Reproduce verbatim everything in the records from the line containing "has width=1893, height=893." down to the line containing "coordinates (15, 281).", including both of those lines.

======== DATASET EXCERPTS

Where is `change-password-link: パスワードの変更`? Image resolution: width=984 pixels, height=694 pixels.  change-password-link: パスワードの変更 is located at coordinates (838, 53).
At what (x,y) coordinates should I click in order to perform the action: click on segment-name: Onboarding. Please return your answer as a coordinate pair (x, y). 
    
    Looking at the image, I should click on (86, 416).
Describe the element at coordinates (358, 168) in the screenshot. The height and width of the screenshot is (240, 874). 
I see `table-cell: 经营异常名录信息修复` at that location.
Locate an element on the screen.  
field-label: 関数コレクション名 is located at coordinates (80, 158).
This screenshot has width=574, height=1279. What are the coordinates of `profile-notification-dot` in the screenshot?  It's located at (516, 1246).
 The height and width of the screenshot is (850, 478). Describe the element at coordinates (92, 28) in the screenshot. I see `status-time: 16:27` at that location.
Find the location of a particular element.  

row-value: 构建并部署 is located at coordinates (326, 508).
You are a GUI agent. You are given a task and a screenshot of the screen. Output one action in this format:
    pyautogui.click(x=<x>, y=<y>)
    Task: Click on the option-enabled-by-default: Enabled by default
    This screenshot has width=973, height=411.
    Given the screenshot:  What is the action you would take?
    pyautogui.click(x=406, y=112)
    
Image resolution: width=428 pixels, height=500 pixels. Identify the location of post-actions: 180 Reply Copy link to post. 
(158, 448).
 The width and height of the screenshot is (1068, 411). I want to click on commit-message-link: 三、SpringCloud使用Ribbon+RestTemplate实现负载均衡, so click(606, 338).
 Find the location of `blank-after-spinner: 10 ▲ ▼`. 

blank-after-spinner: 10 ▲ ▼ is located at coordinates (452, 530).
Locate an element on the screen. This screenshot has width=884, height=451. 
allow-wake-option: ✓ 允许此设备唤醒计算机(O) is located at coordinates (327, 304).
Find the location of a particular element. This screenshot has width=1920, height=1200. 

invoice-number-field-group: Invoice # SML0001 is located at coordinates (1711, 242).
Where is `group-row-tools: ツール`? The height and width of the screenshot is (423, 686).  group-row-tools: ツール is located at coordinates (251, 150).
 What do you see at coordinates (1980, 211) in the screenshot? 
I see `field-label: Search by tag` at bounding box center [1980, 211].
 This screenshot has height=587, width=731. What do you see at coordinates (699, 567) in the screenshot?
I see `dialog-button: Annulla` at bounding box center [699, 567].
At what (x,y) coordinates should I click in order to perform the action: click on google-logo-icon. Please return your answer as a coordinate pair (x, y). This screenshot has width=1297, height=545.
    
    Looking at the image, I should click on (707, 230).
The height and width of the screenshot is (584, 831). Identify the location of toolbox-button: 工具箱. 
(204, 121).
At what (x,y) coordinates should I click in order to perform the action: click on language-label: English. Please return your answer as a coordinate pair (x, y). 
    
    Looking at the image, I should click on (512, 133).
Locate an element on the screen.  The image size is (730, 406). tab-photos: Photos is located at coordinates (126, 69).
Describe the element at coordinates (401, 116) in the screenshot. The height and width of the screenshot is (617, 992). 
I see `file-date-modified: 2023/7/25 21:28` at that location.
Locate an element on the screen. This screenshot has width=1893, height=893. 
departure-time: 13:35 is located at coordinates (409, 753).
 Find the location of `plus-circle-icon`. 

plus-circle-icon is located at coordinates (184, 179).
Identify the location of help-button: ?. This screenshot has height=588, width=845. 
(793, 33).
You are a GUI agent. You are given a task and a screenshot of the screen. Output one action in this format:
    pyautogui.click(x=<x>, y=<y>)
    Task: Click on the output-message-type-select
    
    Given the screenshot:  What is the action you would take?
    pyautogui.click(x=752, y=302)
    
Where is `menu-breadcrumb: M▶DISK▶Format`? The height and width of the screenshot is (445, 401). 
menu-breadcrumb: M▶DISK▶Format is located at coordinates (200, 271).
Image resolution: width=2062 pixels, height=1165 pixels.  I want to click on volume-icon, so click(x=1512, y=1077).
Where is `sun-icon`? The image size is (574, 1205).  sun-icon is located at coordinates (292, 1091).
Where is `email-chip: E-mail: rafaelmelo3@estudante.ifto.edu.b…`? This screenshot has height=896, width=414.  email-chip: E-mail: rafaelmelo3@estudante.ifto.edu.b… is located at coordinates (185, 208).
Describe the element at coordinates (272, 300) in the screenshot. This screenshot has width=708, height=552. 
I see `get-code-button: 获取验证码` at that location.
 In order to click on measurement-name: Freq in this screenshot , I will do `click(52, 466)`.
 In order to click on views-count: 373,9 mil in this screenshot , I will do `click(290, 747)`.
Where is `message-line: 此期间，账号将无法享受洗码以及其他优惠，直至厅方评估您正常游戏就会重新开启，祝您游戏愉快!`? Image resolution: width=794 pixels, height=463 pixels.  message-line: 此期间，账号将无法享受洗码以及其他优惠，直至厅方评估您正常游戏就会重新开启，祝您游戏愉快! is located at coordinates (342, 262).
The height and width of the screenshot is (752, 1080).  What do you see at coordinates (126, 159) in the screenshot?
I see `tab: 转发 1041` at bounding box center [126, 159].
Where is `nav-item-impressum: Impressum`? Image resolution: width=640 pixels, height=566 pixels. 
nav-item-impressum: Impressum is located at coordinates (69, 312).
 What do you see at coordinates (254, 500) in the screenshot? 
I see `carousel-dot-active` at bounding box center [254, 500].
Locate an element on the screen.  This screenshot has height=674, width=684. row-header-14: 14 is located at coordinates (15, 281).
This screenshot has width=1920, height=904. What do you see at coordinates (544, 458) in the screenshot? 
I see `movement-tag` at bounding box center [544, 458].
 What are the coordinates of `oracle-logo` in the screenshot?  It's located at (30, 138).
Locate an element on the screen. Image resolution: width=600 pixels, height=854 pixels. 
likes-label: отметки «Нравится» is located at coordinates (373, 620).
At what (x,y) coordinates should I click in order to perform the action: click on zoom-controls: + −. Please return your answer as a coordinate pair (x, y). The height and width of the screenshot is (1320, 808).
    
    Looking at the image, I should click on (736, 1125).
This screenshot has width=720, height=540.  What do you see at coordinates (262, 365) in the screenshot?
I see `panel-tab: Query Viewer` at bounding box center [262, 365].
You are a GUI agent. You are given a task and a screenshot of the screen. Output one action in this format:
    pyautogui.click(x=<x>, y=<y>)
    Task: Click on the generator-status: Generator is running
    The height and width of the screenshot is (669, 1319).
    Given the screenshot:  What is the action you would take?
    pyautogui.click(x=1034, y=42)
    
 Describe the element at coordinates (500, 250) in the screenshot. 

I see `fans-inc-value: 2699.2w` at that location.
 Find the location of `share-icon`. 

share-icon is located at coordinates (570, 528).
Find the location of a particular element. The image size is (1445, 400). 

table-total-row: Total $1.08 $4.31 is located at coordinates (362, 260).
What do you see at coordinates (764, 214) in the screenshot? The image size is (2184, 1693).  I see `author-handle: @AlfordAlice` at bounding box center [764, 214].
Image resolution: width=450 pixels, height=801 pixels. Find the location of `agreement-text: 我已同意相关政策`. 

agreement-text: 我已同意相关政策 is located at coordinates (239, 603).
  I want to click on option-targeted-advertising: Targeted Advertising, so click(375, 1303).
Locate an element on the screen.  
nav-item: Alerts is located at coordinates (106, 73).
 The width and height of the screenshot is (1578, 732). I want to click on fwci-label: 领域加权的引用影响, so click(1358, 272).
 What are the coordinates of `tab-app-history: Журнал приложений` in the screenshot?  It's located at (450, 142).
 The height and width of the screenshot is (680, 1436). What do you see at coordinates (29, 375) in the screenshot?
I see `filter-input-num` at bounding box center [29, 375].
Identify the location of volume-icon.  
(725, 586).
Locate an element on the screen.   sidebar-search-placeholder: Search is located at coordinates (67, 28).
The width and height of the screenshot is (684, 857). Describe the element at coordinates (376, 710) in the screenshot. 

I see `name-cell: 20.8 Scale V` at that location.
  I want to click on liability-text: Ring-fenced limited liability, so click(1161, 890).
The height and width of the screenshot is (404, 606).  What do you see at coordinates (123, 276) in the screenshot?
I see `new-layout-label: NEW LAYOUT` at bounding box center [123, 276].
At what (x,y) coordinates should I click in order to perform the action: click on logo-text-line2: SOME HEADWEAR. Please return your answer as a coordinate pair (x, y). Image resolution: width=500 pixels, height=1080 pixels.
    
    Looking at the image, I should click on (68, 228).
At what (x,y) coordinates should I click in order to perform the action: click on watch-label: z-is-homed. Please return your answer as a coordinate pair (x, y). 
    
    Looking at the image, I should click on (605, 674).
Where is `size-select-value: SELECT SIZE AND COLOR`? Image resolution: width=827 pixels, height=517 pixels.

================

**ANSWER BELOW:**
Locate an element on the screen. This screenshot has width=1893, height=893. 
departure-time: 13:35 is located at coordinates (409, 753).
 Find the location of `plus-circle-icon`. 

plus-circle-icon is located at coordinates (184, 179).
Identify the location of help-button: ?. This screenshot has height=588, width=845. 
(793, 33).
You are a GUI agent. You are given a task and a screenshot of the screen. Output one action in this format:
    pyautogui.click(x=<x>, y=<y>)
    Task: Click on the output-message-type-select
    
    Given the screenshot:  What is the action you would take?
    pyautogui.click(x=752, y=302)
    
Where is `menu-breadcrumb: M▶DISK▶Format`? The height and width of the screenshot is (445, 401). 
menu-breadcrumb: M▶DISK▶Format is located at coordinates (200, 271).
Image resolution: width=2062 pixels, height=1165 pixels.  I want to click on volume-icon, so click(x=1512, y=1077).
Where is `sun-icon`? The image size is (574, 1205).  sun-icon is located at coordinates (292, 1091).
Where is `email-chip: E-mail: rafaelmelo3@estudante.ifto.edu.b…`? This screenshot has height=896, width=414.  email-chip: E-mail: rafaelmelo3@estudante.ifto.edu.b… is located at coordinates (185, 208).
Describe the element at coordinates (272, 300) in the screenshot. This screenshot has width=708, height=552. 
I see `get-code-button: 获取验证码` at that location.
 In order to click on measurement-name: Freq in this screenshot , I will do `click(52, 466)`.
 In order to click on views-count: 373,9 mil in this screenshot , I will do `click(290, 747)`.
Where is `message-line: 此期间，账号将无法享受洗码以及其他优惠，直至厅方评估您正常游戏就会重新开启，祝您游戏愉快!`? Image resolution: width=794 pixels, height=463 pixels.  message-line: 此期间，账号将无法享受洗码以及其他优惠，直至厅方评估您正常游戏就会重新开启，祝您游戏愉快! is located at coordinates (342, 262).
The height and width of the screenshot is (752, 1080).  What do you see at coordinates (126, 159) in the screenshot?
I see `tab: 转发 1041` at bounding box center [126, 159].
Where is `nav-item-impressum: Impressum`? Image resolution: width=640 pixels, height=566 pixels. 
nav-item-impressum: Impressum is located at coordinates (69, 312).
 What do you see at coordinates (254, 500) in the screenshot? 
I see `carousel-dot-active` at bounding box center [254, 500].
Locate an element on the screen.  This screenshot has height=674, width=684. row-header-14: 14 is located at coordinates (15, 281).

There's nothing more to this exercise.